# Secção do texto

───

Na Triitopia, por exemplo, a altura máxima de que uma criança corre o risco de cair é de três metros, apesar do seu tamanho elevado. Na estrutura de escalada em forma de “teia de aranha”, 1.80 metros é a altura máxima de risco de queda.
“Os parques infantis modernos exploram os limites do que é permitido dentro dos regulamentos”, diz Steffen Strasser da Playparc, uma outra empresa fabricante de estruturas para parques infantis. “Quando concebemos novas estruturas de parques infantis, tentamos construir desafios: um obstáculo, por exemplo, que uma criança pode não conseguir ultrapassar as primeiras nove vezes, mas depois consegue na décima tentativa”.
Uma tendência para ficar?
É nessa sensação de confronto com situações desafiantes, negociação dos riscos e superação dos obstáculos que reside o ganho para as crianças, defendem cada vez mais pessoas ligadas à indústria dos parques infantis mas também educadores e investigadores. Um estudo australiano de 2008, por exemplo, refere que “o desafio e o risco, em particular durante os jogos ao ar livre, permitem às crianças testar os limites do seu desenvolvimento físico, intelectual e social”.
“Apesar de o termo ‘correr riscos’ ter frequentemente conotações negativas, a realidade é que a participação em algumas actividades arriscadas proporciona oportunidades de aprender novas competências, experimentar novos comportamentos e, em última análise, atingir o nosso potencial”, pode ler-se.
E talvez Portugal também beneficie em implantar medidas como esta. Carlos Neto, professor catedrático na Faculdade de Motricidade Humana, tem vindo a desenvolver um trabalho de investigação académica centrado no papel do brincar e do jogo no desenvolvimento das crianças e é dos maiores especialistas na matéria a nível global. Numa TED Talk de 2017, afirmou que se verifica em Portugal “uma diminuição das competências motoras e sociais das crianças”, “uma diminuição do tempo e do espaço para que as crianças possam brincar livremente” e que, em consequência, estas “têm problemas muito sérios de liberdade e autonomia”.

───

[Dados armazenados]
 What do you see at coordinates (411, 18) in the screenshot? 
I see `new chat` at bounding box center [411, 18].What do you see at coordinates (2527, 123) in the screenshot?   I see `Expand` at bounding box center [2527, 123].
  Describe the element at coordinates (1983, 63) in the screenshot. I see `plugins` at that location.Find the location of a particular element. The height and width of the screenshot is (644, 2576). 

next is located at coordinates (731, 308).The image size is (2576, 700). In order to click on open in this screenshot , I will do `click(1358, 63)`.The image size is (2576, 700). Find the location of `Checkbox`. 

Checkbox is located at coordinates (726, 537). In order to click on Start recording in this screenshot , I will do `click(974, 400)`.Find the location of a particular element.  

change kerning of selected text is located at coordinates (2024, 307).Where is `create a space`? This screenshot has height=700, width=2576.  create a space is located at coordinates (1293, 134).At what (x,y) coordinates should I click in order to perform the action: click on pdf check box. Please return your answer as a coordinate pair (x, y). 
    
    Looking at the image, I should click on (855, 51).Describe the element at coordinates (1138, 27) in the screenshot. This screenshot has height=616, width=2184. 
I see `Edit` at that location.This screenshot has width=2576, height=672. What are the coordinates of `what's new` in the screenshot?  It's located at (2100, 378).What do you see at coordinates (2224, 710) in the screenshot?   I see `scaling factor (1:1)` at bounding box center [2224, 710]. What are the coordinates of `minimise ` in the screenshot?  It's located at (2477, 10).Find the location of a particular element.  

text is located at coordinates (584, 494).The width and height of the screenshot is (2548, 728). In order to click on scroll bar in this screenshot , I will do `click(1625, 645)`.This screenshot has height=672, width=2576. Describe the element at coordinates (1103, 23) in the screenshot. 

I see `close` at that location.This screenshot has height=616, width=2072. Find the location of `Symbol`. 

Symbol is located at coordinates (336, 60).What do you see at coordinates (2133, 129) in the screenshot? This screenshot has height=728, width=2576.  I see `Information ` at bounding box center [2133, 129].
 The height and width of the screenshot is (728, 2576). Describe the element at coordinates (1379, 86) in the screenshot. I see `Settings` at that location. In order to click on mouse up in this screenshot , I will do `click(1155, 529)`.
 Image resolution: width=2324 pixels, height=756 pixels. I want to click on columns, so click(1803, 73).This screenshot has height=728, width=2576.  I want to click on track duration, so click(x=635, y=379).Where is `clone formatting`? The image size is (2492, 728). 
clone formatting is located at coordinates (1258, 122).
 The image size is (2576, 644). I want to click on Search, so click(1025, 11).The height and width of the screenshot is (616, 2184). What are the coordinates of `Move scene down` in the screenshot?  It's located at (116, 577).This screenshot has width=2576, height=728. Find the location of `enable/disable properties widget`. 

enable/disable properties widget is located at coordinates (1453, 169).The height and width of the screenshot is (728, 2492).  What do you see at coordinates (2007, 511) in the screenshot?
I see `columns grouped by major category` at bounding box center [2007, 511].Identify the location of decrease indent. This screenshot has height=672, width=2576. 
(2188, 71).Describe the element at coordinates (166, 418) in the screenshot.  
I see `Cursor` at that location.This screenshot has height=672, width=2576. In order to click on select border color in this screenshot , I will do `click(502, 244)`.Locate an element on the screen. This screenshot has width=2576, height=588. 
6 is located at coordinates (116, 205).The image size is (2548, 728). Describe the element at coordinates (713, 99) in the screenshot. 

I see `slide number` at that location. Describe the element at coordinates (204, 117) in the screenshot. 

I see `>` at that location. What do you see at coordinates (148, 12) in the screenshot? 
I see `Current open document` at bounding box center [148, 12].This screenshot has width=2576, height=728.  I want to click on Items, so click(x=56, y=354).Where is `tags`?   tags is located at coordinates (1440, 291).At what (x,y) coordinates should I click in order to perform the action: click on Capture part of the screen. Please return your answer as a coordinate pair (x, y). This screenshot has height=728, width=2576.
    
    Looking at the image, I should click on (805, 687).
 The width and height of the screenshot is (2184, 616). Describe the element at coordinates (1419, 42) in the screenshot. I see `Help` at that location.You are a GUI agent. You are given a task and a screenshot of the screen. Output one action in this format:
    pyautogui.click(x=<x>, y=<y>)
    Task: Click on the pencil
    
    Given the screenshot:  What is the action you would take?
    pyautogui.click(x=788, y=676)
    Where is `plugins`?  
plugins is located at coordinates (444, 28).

───

# Instrução A
Enumera as oportunidades que, segundo a citação do estudo australiano no texto sobre parques infantis, a participação em algumas actividades arriscadas proporciona.
# Instrução B
No texto sobre parques infantis, qual é a altura máxima de risco de queda na estrutura de escalada em forma de "teia de aranha"?
# Instrução C
Escreve a continuação do texto sobre parques infantis a partir da última frase apresentada.

# Resultado do exercício A
- Aprender novas competências
- Experimentar novos comportamentos
- Atingir o nosso potencial

# Resultado do exercício B
1.80 metros.

# Resultado do exercício C
De facto, refere um estudo no qual participou que indicou que as crianças portuguesas são das que têm um índice mais baixo de autonomia e mobilidade, ocupando a 14ª posição em 16 países. Os países do norte da Europa são aqueles que ocupam os lugares cimeiros, onde as crianças são mais autónomas, têm mais liberdade e passam mais tempo no exterior.
O professor defende que as crianças beneficiam de uma exposição ao risco durante as brincadeiras, pois desenvolverão assim capacidades adaptativas ao nível motor, social, emocional e cognitivo, já que brincar é um comportamento essencial e natural. “Precisamos de libertar as crianças, de lhes dar mais risco e mais autonomia e mais participação”, defende. “O risco é um valor fundamental, que significa autonomia, confiança, segurança. Quem não tem risco não ganha segurança”.
Em Portugal, o Decreto-lei 203/2015 regula as condições de segurança dos espaços de jogo e recreio, onde se incluem os parques infantis. Estabelece-se que “a conformidade com os requisitos de segurança deve ser atestada pelo fabricante ou seu mandatário ou pelo importador estabelecido na União Europeia”. As entidades responsáveis pelo espaço devem também celebrar um “seguro de responsabilidade civil por danos corporais causados aos utilizadores em virtude de deficiente instalação, manutenção, assistência ou vigilância nos espaços de jogo e recreio”. Estas entidades estão ainda obrigadas a inspeções de rotina efetuadas diariamente, e inspeções operacionais todos os meses, sendo a fiscalização do cumprimento destas normas competência das câmaras municipais.